Gold prices rallied to a fresh six-week highs, with the dollar hovering close to 13-month lows following the U.S. Federal Reserve's dovish statement. Spot gold traded 0.3 percent up at $1,263.53 per ounce at 0434 GMT, having hit a high of $1,264.77 an ounce earlier, it highest since June 15. U.S. gold futures for August delivery rose almost 1 percent to $1,261.40 per ounce.

Treasuries Recap

The 10-year U.S Treasury yield stood at 2.281 percent higher by 0.001 bps, while 5-year yield was 0.003 up at 1.830 percent.

The Australian bonds jumped, tracking strength in the U.S. counterpart after the Federal Reserve delivered a slightly dovish statement in its meeting concluded late Wednesday, signalling that it is ready to announce the start of balance sheet normalization. The yield on the benchmark 10-year Treasury note slumped nearly 3-1/2 basis points to 2.69 percent, the yield on 15-year note also plunged 3-1/2 basis points to 3.00 percent and the yield on short-term 3-year too traded 3-1/2 basis points lower at 2.03 percent.

The Japanese bonds climbed following the overnight rise in U.S. bond prices after the Federal Reserve maintained a relatively dovish tone in its monetary policy statement, released yesterday. The yield on the benchmark 10-year Treasury note fell 1 basis point to 0.70 percent, the yield on 30-year note also slipped nearly 1 basis point to 0.86 percent and the yield on short-term 2-year traded 1/2 basis point lower at -0.11 percent.

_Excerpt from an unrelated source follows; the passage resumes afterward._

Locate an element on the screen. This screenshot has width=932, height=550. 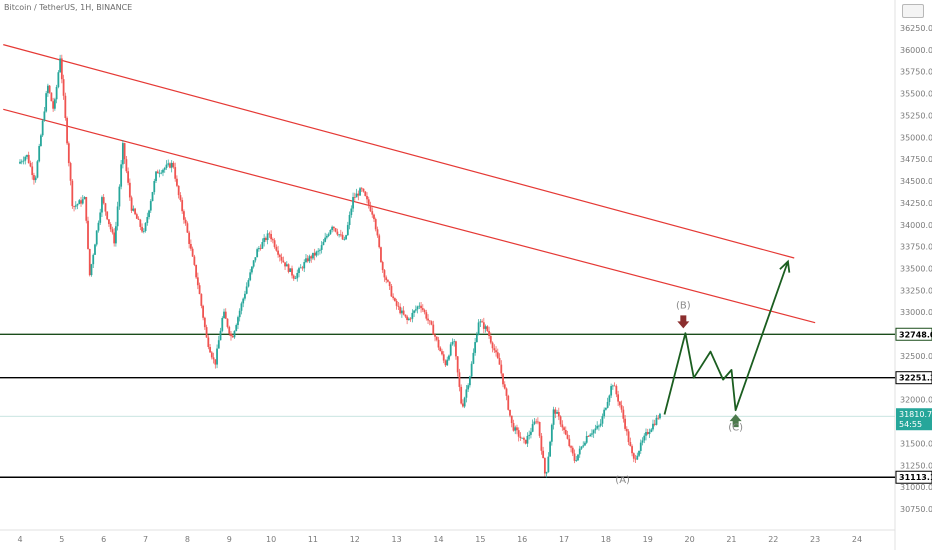
projection-path is located at coordinates (726, 338).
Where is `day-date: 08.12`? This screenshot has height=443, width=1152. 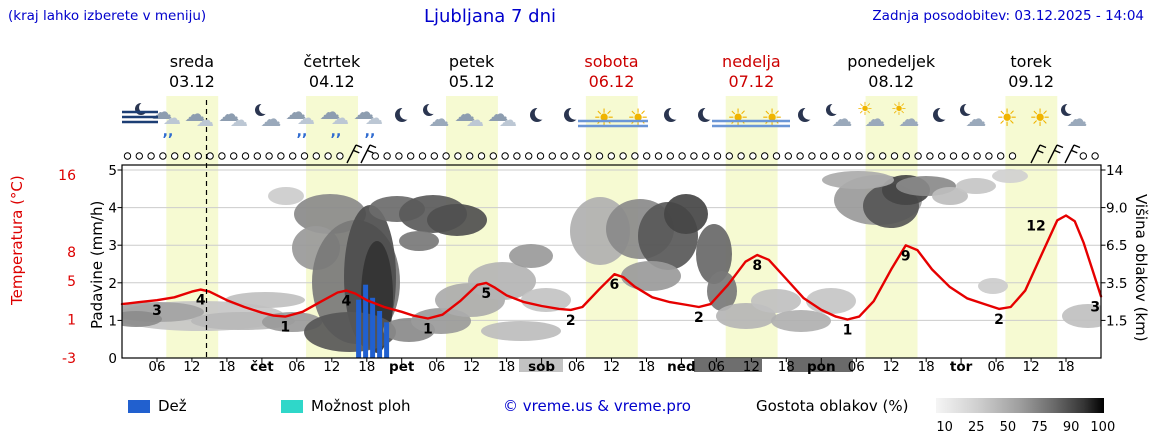
day-date: 08.12 is located at coordinates (891, 82).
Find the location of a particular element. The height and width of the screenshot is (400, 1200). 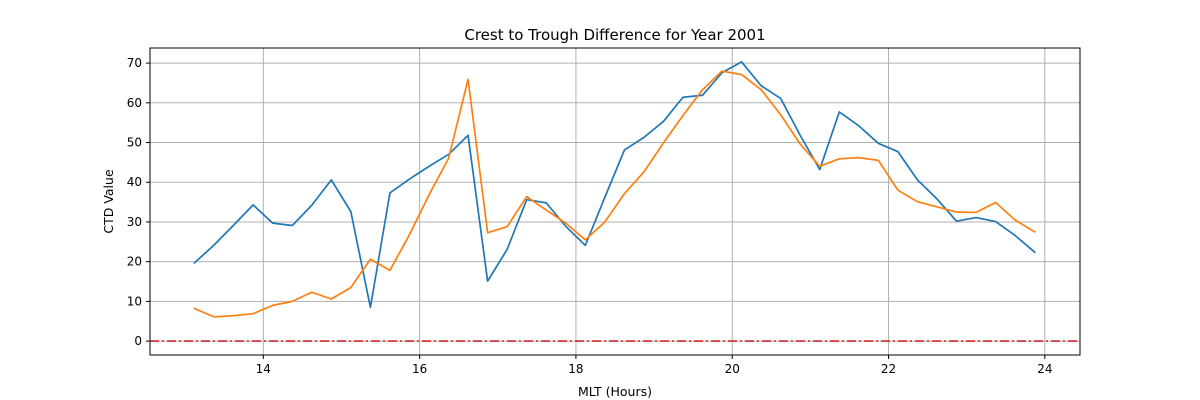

The Canadian government bond prices were higher across the maturity curve, with the two-year price up 7.5 Canadian cents to yield 1.287 percent and the benchmark 10-year rising 43 Canadian cents to yield 1.968 percent. The Canada-U.S. two-year bond spread was -6.9 basis points, while the 10-year spread was -32.3 basis points.